— Task description —
The entries are to be written out again with no differences.

☆ ☆ ☆

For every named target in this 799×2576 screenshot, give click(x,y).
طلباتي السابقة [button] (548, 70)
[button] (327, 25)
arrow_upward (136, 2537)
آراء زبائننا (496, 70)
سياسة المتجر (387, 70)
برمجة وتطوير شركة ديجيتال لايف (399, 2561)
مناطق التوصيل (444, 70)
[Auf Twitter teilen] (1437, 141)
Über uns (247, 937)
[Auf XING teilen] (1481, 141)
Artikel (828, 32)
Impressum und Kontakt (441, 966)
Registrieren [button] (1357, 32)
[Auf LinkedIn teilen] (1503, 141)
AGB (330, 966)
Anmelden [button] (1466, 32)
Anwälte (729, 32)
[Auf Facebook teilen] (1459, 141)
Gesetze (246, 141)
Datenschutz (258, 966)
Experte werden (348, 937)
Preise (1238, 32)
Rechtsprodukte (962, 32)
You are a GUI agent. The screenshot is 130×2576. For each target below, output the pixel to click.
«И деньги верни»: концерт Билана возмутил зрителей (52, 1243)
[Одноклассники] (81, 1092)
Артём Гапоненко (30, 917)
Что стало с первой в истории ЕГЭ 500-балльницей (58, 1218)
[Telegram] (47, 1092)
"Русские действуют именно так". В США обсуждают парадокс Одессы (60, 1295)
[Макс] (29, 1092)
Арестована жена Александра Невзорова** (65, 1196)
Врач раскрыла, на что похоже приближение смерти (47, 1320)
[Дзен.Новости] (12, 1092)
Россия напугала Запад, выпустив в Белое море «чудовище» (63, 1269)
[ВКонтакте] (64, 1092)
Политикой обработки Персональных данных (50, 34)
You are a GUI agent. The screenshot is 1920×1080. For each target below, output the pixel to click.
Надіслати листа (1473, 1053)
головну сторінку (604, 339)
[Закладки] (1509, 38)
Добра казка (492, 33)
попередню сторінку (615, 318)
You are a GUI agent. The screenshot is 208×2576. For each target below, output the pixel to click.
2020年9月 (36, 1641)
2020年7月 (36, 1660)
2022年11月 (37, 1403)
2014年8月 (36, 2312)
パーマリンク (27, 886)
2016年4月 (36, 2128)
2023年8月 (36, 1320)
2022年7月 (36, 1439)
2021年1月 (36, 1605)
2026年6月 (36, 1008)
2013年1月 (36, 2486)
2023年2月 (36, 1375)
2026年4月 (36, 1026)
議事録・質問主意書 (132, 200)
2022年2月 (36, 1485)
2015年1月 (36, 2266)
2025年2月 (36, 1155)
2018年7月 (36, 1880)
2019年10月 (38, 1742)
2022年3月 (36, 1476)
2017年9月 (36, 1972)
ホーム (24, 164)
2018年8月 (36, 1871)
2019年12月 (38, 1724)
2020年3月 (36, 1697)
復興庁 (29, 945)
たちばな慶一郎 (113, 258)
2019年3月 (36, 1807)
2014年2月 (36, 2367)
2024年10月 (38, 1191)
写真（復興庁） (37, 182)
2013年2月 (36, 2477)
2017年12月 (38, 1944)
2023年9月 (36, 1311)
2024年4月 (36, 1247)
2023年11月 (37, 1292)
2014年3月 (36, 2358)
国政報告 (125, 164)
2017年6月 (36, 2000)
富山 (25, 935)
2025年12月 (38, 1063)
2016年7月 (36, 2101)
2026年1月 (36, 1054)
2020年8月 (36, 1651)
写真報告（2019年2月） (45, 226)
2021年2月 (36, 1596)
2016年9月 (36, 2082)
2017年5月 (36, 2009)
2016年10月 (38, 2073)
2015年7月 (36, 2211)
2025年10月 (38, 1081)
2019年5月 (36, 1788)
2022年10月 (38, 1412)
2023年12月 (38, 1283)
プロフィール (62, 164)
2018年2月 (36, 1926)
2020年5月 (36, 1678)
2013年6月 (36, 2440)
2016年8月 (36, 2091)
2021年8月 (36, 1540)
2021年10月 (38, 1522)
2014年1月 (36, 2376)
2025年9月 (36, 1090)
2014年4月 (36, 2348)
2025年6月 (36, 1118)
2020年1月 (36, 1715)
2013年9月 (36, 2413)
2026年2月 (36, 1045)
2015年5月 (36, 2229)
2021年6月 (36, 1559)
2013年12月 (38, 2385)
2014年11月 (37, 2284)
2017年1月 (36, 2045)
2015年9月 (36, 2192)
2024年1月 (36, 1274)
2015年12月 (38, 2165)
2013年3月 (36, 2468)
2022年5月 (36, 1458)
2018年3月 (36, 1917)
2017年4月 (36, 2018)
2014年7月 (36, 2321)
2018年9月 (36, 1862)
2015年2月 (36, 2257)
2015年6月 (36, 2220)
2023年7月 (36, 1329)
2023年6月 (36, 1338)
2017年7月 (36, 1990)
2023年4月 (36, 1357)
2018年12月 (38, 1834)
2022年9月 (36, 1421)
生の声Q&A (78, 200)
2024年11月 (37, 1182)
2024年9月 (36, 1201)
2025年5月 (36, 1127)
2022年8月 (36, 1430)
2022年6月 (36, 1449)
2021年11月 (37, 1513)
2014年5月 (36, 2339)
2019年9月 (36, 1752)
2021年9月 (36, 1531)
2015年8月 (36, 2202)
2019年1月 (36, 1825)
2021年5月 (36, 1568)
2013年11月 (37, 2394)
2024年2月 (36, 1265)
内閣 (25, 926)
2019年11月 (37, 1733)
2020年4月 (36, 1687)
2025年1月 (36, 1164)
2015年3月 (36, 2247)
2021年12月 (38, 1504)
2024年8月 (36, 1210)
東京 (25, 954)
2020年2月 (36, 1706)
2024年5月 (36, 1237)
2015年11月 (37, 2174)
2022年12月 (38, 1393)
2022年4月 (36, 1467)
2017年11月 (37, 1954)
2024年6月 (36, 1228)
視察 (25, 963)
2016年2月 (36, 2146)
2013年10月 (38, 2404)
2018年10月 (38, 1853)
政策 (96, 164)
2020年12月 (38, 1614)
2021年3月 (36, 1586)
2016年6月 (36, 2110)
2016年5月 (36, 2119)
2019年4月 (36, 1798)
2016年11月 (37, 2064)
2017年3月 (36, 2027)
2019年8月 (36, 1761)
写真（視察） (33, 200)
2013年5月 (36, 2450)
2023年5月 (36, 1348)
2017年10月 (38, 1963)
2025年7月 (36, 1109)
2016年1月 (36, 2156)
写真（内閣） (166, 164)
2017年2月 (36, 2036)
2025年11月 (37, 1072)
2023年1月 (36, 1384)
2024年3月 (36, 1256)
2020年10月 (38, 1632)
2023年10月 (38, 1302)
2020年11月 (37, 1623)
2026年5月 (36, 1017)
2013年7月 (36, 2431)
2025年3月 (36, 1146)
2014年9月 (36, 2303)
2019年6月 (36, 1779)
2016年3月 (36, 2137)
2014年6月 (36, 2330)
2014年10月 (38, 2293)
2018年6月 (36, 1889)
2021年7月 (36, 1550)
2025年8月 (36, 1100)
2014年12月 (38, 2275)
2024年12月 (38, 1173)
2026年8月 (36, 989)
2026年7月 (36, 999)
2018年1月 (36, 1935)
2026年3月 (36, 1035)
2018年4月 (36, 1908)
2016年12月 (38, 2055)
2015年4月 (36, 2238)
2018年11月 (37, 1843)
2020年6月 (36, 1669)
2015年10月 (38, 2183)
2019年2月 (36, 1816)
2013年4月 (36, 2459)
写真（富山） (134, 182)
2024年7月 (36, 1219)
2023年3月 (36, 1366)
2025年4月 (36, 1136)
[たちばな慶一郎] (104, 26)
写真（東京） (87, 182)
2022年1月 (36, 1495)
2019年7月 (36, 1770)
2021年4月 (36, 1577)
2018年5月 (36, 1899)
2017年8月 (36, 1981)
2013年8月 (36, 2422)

☆ ☆ ☆

— Your response —
For every named target in this 799×2576 screenshot, give click(x,y).
طلباتي السابقة [button] (548, 70)
[button] (327, 25)
arrow_upward (136, 2537)
آراء زبائننا (496, 70)
سياسة المتجر (387, 70)
برمجة وتطوير شركة ديجيتال لايف (399, 2561)
مناطق التوصيل (444, 70)
[Auf Twitter teilen] (1437, 141)
Über uns (247, 937)
[Auf XING teilen] (1481, 141)
Artikel (828, 32)
Impressum und Kontakt (441, 966)
Registrieren [button] (1357, 32)
[Auf LinkedIn teilen] (1503, 141)
AGB (330, 966)
Anmelden [button] (1466, 32)
Anwälte (729, 32)
[Auf Facebook teilen] (1459, 141)
Gesetze (246, 141)
Datenschutz (258, 966)
Experte werden (348, 937)
Preise (1238, 32)
Rechtsprodukte (962, 32)
You are a GUI agent. The screenshot is 130×2576. For each target below, output the pixel to click.
«И деньги верни»: концерт Билана возмутил зрителей (52, 1243)
[Одноклассники] (81, 1092)
Артём Гапоненко (30, 917)
Что стало с первой в истории ЕГЭ 500-балльницей (58, 1218)
[Telegram] (47, 1092)
"Русские действуют именно так". В США обсуждают парадокс Одессы (60, 1295)
[Макс] (29, 1092)
Арестована жена Александра Невзорова** (65, 1196)
Врач раскрыла, на что похоже приближение смерти (47, 1320)
[Дзен.Новости] (12, 1092)
Россия напугала Запад, выпустив в Белое море «чудовище» (63, 1269)
[ВКонтакте] (64, 1092)
Политикой обработки Персональных данных (50, 34)
You are a GUI agent. The screenshot is 1920×1080. For each target below, output the pixel to click.
Надіслати листа (1473, 1053)
головну сторінку (604, 339)
[Закладки] (1509, 38)
Добра казка (492, 33)
попередню сторінку (615, 318)
You are a GUI agent. The screenshot is 208×2576. For each target below, output the pixel to click.
2020年9月 (36, 1641)
2020年7月 (36, 1660)
2022年11月 (37, 1403)
2014年8月 (36, 2312)
パーマリンク (27, 886)
2016年4月 (36, 2128)
2023年8月 (36, 1320)
2022年7月 (36, 1439)
2021年1月 (36, 1605)
2026年6月 (36, 1008)
2013年1月 (36, 2486)
2023年2月 (36, 1375)
2026年4月 (36, 1026)
議事録・質問主意書 (132, 200)
2022年2月 (36, 1485)
2015年1月 (36, 2266)
2025年2月 (36, 1155)
2018年7月 (36, 1880)
2019年10月 (38, 1742)
2022年3月 (36, 1476)
2017年9月 (36, 1972)
ホーム (24, 164)
2018年8月 (36, 1871)
2019年12月 (38, 1724)
2020年3月 (36, 1697)
復興庁 (29, 945)
たちばな慶一郎 (113, 258)
2019年3月 (36, 1807)
2014年2月 (36, 2367)
2024年10月 (38, 1191)
写真（復興庁） (37, 182)
2013年2月 (36, 2477)
2017年12月 (38, 1944)
2023年9月 (36, 1311)
2024年4月 (36, 1247)
2023年11月 (37, 1292)
2014年3月 (36, 2358)
国政報告 (125, 164)
2017年6月 (36, 2000)
富山 (25, 935)
2025年12月 (38, 1063)
2016年7月 (36, 2101)
2026年1月 (36, 1054)
2020年8月 (36, 1651)
写真報告（2019年2月） (45, 226)
2021年2月 (36, 1596)
2016年9月 (36, 2082)
2017年5月 (36, 2009)
2016年10月 (38, 2073)
2015年7月 (36, 2211)
2025年10月 (38, 1081)
2019年5月 (36, 1788)
2022年10月 (38, 1412)
2023年12月 (38, 1283)
プロフィール (62, 164)
2018年2月 (36, 1926)
2020年5月 (36, 1678)
2013年6月 (36, 2440)
2016年8月 (36, 2091)
2021年8月 (36, 1540)
2021年10月 (38, 1522)
2014年1月 (36, 2376)
2025年9月 (36, 1090)
2014年4月 (36, 2348)
2025年6月 (36, 1118)
2020年1月 (36, 1715)
2013年9月 (36, 2413)
2026年2月 (36, 1045)
2015年5月 (36, 2229)
2021年6月 (36, 1559)
2013年12月 (38, 2385)
2014年11月 (37, 2284)
2017年1月 (36, 2045)
2015年9月 (36, 2192)
2024年1月 (36, 1274)
2015年12月 (38, 2165)
2013年3月 (36, 2468)
2022年5月 (36, 1458)
2018年3月 (36, 1917)
2017年4月 (36, 2018)
2014年7月 (36, 2321)
2018年9月 (36, 1862)
2015年2月 (36, 2257)
2015年6月 (36, 2220)
2023年7月 (36, 1329)
2023年6月 (36, 1338)
2017年7月 (36, 1990)
2023年4月 (36, 1357)
2018年12月 (38, 1834)
2022年9月 (36, 1421)
生の声Q&A (78, 200)
2024年11月 (37, 1182)
2024年9月 (36, 1201)
2025年5月 (36, 1127)
2022年8月 (36, 1430)
2022年6月 (36, 1449)
2021年11月 (37, 1513)
2014年5月 (36, 2339)
2019年9月 (36, 1752)
2021年9月 (36, 1531)
2015年8月 (36, 2202)
2019年1月 (36, 1825)
2021年5月 (36, 1568)
2013年11月 (37, 2394)
2024年2月 (36, 1265)
内閣 (25, 926)
2019年11月 (37, 1733)
2020年4月 (36, 1687)
2025年1月 (36, 1164)
2015年3月 (36, 2247)
2021年12月 (38, 1504)
2024年8月 (36, 1210)
東京 (25, 954)
2020年2月 (36, 1706)
2024年5月 (36, 1237)
2015年11月 (37, 2174)
2022年12月 (38, 1393)
2022年4月 (36, 1467)
2017年11月 (37, 1954)
2024年6月 (36, 1228)
視察 (25, 963)
2016年2月 (36, 2146)
2013年10月 (38, 2404)
2018年10月 (38, 1853)
政策 (96, 164)
2020年12月 (38, 1614)
2021年3月 (36, 1586)
2016年6月 (36, 2110)
2016年5月 (36, 2119)
2019年4月 (36, 1798)
2016年11月 (37, 2064)
2017年3月 (36, 2027)
2019年8月 (36, 1761)
写真（視察） (33, 200)
2013年5月 (36, 2450)
2023年5月 (36, 1348)
2017年10月 (38, 1963)
2025年7月 (36, 1109)
2016年1月 (36, 2156)
写真（内閣） (166, 164)
2017年2月 (36, 2036)
2025年11月 (37, 1072)
2023年1月 (36, 1384)
2024年3月 (36, 1256)
2020年10月 (38, 1632)
2023年10月 (38, 1302)
2020年11月 (37, 1623)
2026年5月 (36, 1017)
2013年7月 (36, 2431)
2025年3月 (36, 1146)
2014年9月 (36, 2303)
2019年6月 (36, 1779)
2016年3月 (36, 2137)
2014年6月 (36, 2330)
2014年10月 (38, 2293)
2018年6月 (36, 1889)
2021年7月 (36, 1550)
2025年8月 (36, 1100)
2014年12月 (38, 2275)
2024年12月 (38, 1173)
2026年8月 (36, 989)
2026年7月 (36, 999)
2018年1月 (36, 1935)
2026年3月 (36, 1035)
2018年4月 (36, 1908)
2016年12月 (38, 2055)
2015年4月 (36, 2238)
2018年11月 (37, 1843)
2020年6月 (36, 1669)
2015年10月 (38, 2183)
2019年2月 (36, 1816)
2013年4月 (36, 2459)
写真（富山） (134, 182)
2024年7月 (36, 1219)
2023年3月 (36, 1366)
2025年4月 (36, 1136)
[たちばな慶一郎] (104, 26)
写真（東京） (87, 182)
2022年1月 (36, 1495)
2019年7月 (36, 1770)
2021年4月 (36, 1577)
2018年5月 (36, 1899)
2017年8月 (36, 1981)
2013年8月 (36, 2422)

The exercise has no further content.